* Available records:
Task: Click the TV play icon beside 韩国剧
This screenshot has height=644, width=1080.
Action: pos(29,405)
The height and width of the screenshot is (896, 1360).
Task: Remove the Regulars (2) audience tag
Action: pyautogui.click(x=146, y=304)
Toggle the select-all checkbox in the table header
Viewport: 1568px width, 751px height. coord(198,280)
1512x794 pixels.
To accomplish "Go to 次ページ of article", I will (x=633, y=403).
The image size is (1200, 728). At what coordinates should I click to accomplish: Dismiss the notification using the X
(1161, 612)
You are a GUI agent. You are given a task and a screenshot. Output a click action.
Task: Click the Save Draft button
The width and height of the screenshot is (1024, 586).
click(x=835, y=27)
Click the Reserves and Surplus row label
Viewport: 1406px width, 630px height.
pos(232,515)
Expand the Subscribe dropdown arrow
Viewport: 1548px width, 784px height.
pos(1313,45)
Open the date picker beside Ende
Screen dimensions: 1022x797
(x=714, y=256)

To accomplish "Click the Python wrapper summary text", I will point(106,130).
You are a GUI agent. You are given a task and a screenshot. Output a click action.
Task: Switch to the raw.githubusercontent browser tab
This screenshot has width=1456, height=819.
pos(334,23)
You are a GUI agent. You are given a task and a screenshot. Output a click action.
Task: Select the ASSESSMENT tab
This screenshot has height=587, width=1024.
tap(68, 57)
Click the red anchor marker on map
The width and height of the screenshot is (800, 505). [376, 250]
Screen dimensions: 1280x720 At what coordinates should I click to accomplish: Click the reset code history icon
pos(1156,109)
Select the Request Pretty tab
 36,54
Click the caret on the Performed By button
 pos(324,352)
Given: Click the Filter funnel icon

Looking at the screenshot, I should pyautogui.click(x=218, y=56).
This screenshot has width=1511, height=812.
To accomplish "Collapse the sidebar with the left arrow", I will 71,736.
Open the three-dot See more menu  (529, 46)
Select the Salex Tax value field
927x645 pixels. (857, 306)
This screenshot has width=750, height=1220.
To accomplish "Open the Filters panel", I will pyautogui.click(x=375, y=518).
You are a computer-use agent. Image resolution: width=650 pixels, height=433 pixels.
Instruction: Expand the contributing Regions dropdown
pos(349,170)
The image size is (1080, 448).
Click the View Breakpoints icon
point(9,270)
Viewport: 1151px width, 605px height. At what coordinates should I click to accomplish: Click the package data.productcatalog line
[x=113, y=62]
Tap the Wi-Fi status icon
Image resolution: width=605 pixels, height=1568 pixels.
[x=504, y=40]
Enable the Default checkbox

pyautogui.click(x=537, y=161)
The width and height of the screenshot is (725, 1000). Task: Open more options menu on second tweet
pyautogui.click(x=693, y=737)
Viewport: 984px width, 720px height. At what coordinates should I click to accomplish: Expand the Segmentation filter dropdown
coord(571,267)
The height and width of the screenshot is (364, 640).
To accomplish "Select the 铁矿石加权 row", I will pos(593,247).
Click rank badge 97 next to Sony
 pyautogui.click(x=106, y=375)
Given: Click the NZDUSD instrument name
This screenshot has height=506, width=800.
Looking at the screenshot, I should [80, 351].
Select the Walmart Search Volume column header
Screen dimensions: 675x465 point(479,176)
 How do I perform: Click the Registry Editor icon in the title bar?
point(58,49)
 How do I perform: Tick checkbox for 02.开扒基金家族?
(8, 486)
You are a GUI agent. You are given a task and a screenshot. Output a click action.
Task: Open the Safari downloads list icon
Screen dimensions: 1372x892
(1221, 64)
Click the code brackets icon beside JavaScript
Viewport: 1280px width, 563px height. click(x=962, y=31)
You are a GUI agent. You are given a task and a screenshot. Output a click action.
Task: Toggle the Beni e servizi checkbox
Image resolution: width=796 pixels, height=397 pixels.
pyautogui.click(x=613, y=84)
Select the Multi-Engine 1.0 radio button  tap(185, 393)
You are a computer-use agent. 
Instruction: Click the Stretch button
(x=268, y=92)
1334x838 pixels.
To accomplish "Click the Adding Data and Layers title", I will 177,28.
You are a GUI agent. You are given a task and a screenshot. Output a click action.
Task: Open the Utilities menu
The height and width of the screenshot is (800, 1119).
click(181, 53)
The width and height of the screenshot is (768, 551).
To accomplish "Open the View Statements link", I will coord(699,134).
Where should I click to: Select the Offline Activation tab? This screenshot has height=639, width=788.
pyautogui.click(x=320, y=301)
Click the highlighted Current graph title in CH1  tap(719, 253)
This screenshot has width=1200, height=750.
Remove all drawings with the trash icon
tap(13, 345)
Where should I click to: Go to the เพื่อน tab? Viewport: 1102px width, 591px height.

* Short problem: Rewrite the records above, putting "interface agent" wherever "GUI agent" occurs and leaving everything else untouched.

* Final answer:
Task: Click the TV play icon beside 韩国剧
This screenshot has height=644, width=1080.
Action: pos(29,405)
The height and width of the screenshot is (896, 1360).
Task: Remove the Regulars (2) audience tag
Action: pyautogui.click(x=146, y=304)
Toggle the select-all checkbox in the table header
Viewport: 1568px width, 751px height. coord(198,280)
1512x794 pixels.
To accomplish "Go to 次ページ of article", I will (x=633, y=403).
The image size is (1200, 728). At what coordinates should I click to accomplish: Dismiss the notification using the X
(1161, 612)
You are a interface agent. You are given a task and a screenshot. Output a click action.
Task: Click the Save Draft button
The width and height of the screenshot is (1024, 586).
click(x=835, y=27)
Click the Reserves and Surplus row label
Viewport: 1406px width, 630px height.
pos(232,515)
Expand the Subscribe dropdown arrow
Viewport: 1548px width, 784px height.
pos(1313,45)
Open the date picker beside Ende
Screen dimensions: 1022x797
(x=714, y=256)

To accomplish "Click the Python wrapper summary text", I will point(106,130).
You are a interface agent. You are given a task and a screenshot. Output a click action.
Task: Switch to the raw.githubusercontent browser tab
This screenshot has width=1456, height=819.
pos(334,23)
You are a interface agent. You are given a task and a screenshot. Output a click action.
Task: Select the ASSESSMENT tab
This screenshot has height=587, width=1024.
tap(68, 57)
Click the red anchor marker on map
The width and height of the screenshot is (800, 505). [376, 250]
Screen dimensions: 1280x720 At what coordinates should I click to accomplish: Click the reset code history icon
pos(1156,109)
Select the Request Pretty tab
 36,54
Click the caret on the Performed By button
 pos(324,352)
Given: Click the Filter funnel icon

Looking at the screenshot, I should pyautogui.click(x=218, y=56).
This screenshot has width=1511, height=812.
To accomplish "Collapse the sidebar with the left arrow", I will 71,736.
Open the three-dot See more menu  (529, 46)
Select the Salex Tax value field
927x645 pixels. (857, 306)
This screenshot has width=750, height=1220.
To accomplish "Open the Filters panel", I will pyautogui.click(x=375, y=518).
You are a computer-use agent. Image resolution: width=650 pixels, height=433 pixels.
Instruction: Expand the contributing Regions dropdown
pos(349,170)
The image size is (1080, 448).
Click the View Breakpoints icon
point(9,270)
Viewport: 1151px width, 605px height. At what coordinates should I click to accomplish: Click the package data.productcatalog line
[x=113, y=62]
Tap the Wi-Fi status icon
Image resolution: width=605 pixels, height=1568 pixels.
[x=504, y=40]
Enable the Default checkbox

pyautogui.click(x=537, y=161)
The width and height of the screenshot is (725, 1000). Task: Open more options menu on second tweet
pyautogui.click(x=693, y=737)
Viewport: 984px width, 720px height. At what coordinates should I click to accomplish: Expand the Segmentation filter dropdown
coord(571,267)
The height and width of the screenshot is (364, 640).
To accomplish "Select the 铁矿石加权 row", I will pos(593,247).
Click rank badge 97 next to Sony
 pyautogui.click(x=106, y=375)
Given: Click the NZDUSD instrument name
This screenshot has height=506, width=800.
Looking at the screenshot, I should [80, 351].
Select the Walmart Search Volume column header
Screen dimensions: 675x465 point(479,176)
 How do I perform: Click the Registry Editor icon in the title bar?
point(58,49)
 How do I perform: Tick checkbox for 02.开扒基金家族?
(8, 486)
You are a interface agent. You are given a task and a screenshot. Output a click action.
Task: Open the Safari downloads list icon
Screen dimensions: 1372x892
(1221, 64)
Click the code brackets icon beside JavaScript
Viewport: 1280px width, 563px height. click(x=962, y=31)
You are a interface agent. You are given a task and a screenshot. Output a click action.
Task: Toggle the Beni e servizi checkbox
Image resolution: width=796 pixels, height=397 pixels.
pyautogui.click(x=613, y=84)
Select the Multi-Engine 1.0 radio button  tap(185, 393)
You are a computer-use agent. 
Instruction: Click the Stretch button
(x=268, y=92)
1334x838 pixels.
To accomplish "Click the Adding Data and Layers title", I will 177,28.
You are a interface agent. You are given a task and a screenshot. Output a click action.
Task: Open the Utilities menu
The height and width of the screenshot is (800, 1119).
click(181, 53)
The width and height of the screenshot is (768, 551).
To accomplish "Open the View Statements link", I will coord(699,134).
Where should I click to: Select the Offline Activation tab? This screenshot has height=639, width=788.
pyautogui.click(x=320, y=301)
Click the highlighted Current graph title in CH1  tap(719, 253)
This screenshot has width=1200, height=750.
Remove all drawings with the trash icon
tap(13, 345)
Where should I click to: Go to the เพื่อน tab? Viewport: 1102px width, 591px height.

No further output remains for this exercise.